映画のなかで繰り広げられる男女の愛の姿は、飛び込んでくる映像の美しさと相反して、とても残酷で儚い。
「愛があれば他に何もいらない」というマリーナに対し、ニールは徐々に疲弊していき、別の愛を求めていく。教会の神父は救いのために布教をしているにもかかわらず、自身もまたキリストの姿を求め、苦悩している。しかし、苦悩しているのは神父だけではない。ニールもマリーナも、ニールと再会したジェーンもまた、求める愛に、受け止める愛に苦悩している。その姿は、見ている側をも苦しい思いに陥らせる。
テレンス・マリックはそれぞれの感情の軋みを、掘削の音、水の流れ、風のざわめきなどのあらゆる音と、マジック・アワーに集中して撮影されたというこだわりが見事に反映された圧倒的な映像美で表現し、肝心の言い争いの音などは映画のなかでほとんど響かないように演出している。そこに、映画の美しさを損なわずして感情の揺らぎや苦しみを伝えるすごさを感じた。

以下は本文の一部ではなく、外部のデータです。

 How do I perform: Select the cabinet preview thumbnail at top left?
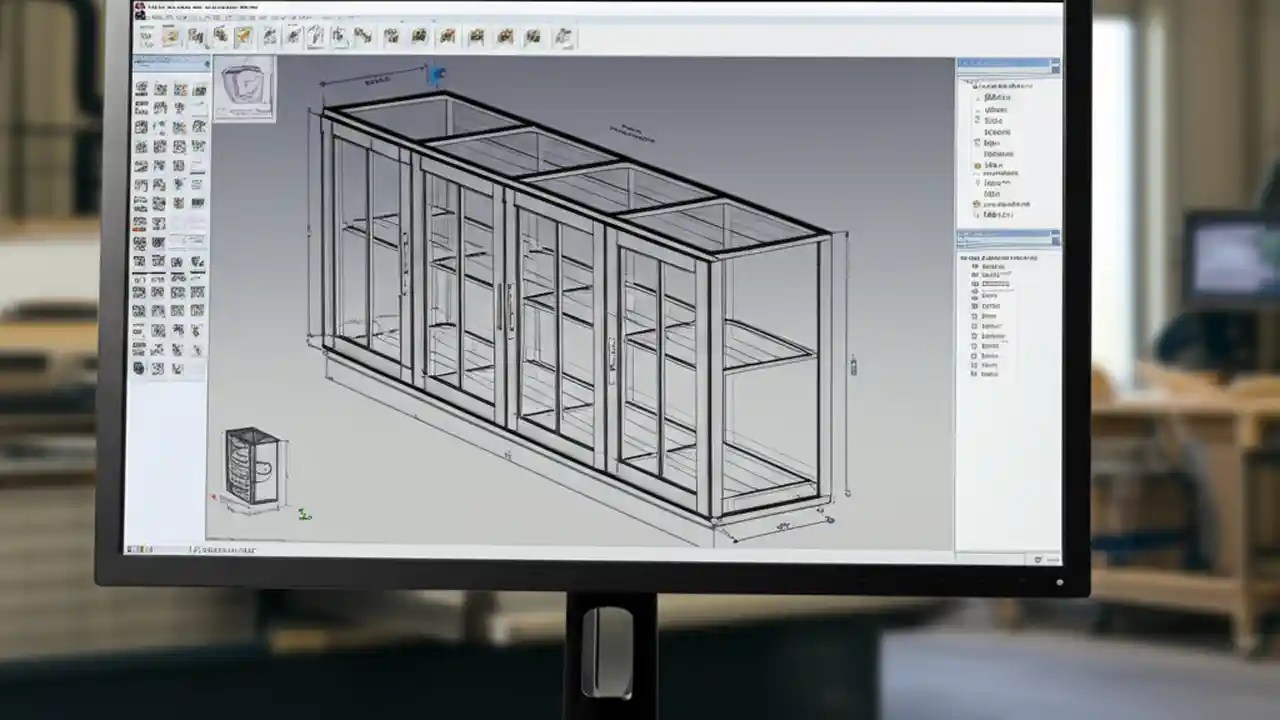point(245,88)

監督デビューから40年というキャリアのなかで、わずか6本の映画しか残していないテレンス・マリック。
しかし、作り上げた作品どれひとつとして揺るぎない力を持っている希有な例だと思う。
本作品もまた、一見して難解な作品だ。見終わってこちらが混乱する。それでも、混乱すら受け止めていたいような「何か」が存在していると思わずにはいられない。劇場のスクリーンの前で、ぜひ圧倒されて欲しい。